LOS ANGELES — A California appellate court has denied Mossimo Inc.’s appeal of a June 17 arbitration award and judgment entered in Cherokee Inc.’s favor.
The Jan. 2 decision by the Court of Appeals for the 2nd District reaffirmed the earlier ruling by the Los Angeles Superior Court confirming the award, finder’s fees, interest and attorney costs due to Van Nuys, Calif.-based brand licensor Cherokee, along with its original finder’s fee agreement between Target and Mossimo.
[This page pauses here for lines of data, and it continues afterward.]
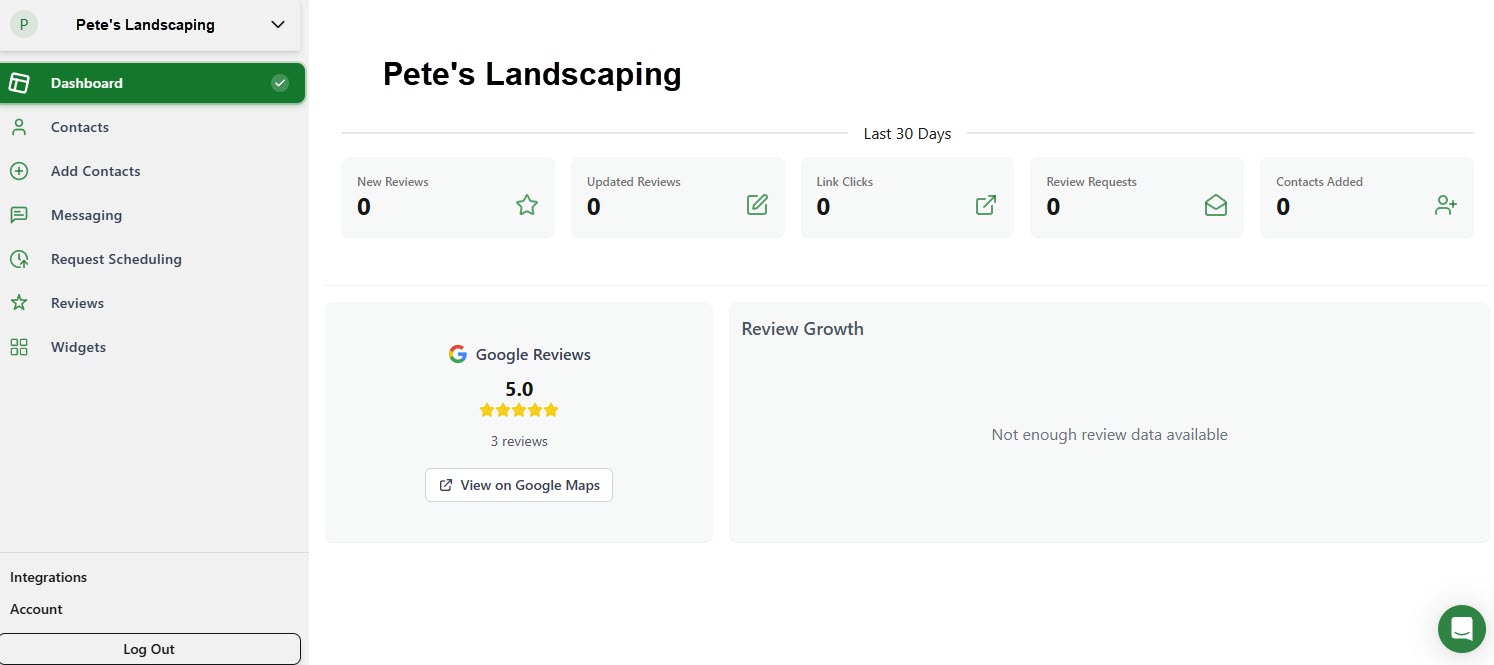The image size is (1494, 665).
Task: Click the Link Clicks external-link icon
Action: pos(986,205)
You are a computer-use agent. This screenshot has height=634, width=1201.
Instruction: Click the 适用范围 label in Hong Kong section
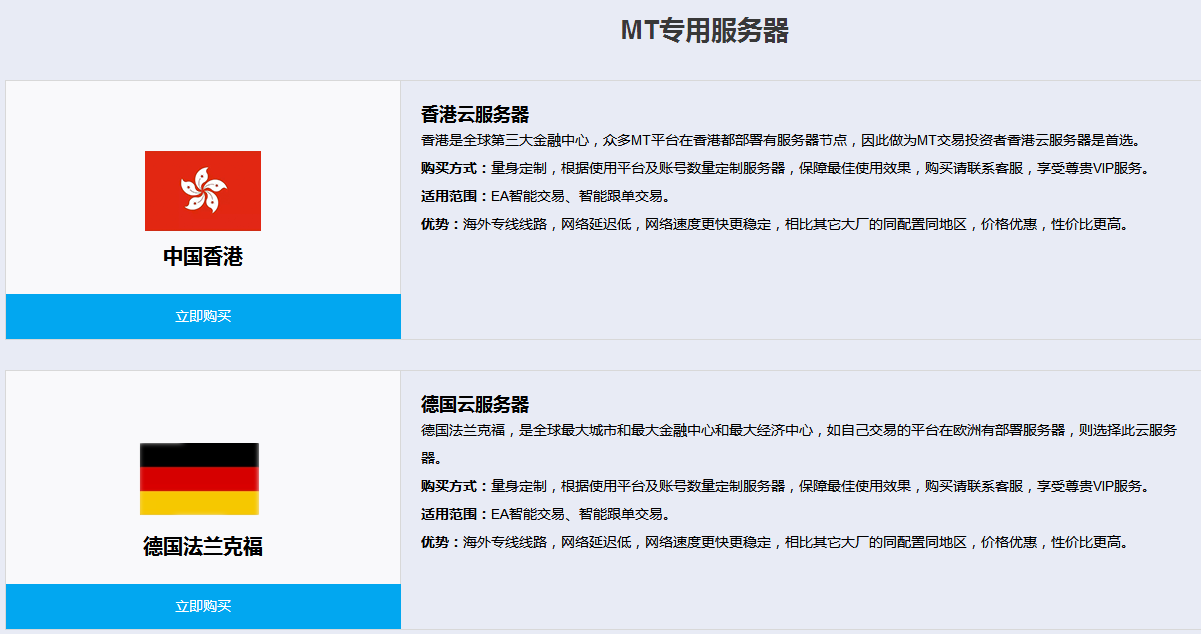click(x=455, y=196)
Since July 2002, the two firms have been in dispute over $2.7 million in finder’s fees related to the Target-Mossimo license brokered by Cherokee in 2000. In a filing with the Securities and Exchange Commission, Cherokee said Mossimo owes it $5.8 million in outstanding accounts receivable as of the third quarter ended Nov. 1, 2003.
In a statement, Cherokee president Howard Siegel said, “We hope with this ruling that Mossimo Inc. will see the merits in [its] legal effort, paying us what they owe us and avoiding further interest cost.”
Calls to Santa Monica, Calif.-based Mossimo weren’t returned.
Cherokee’s stable of brands has kept its top line heading north. Third-quarter revenues rose 11.3 percent to $6.7 million, compared with revenues of $6.1 million in the year-ago period. Earnings rose to $2.5 million, or 29 cents a diluted share, compared with $2.1 million, or 25 cents, in the year-ago period.
For the third quarter and nine months ended Nov. 1, Cherokee said revenues generated from the Mossimo deal totaled $308,000 and $2.2 million, respectively, compared to $431,000 and $2.4 million for the periods prior. Revenues from Mossimo for fiscal 2003 rose to $2.7 million against $2.2 million for fiscal 2002.
Higher royalty rates contributed to greater revenues last year, the company said.
Still, sales softened for some brands. Sales of its Cherokee brand at Target were off 3 percent for the quarter and 6 percent year-to-date.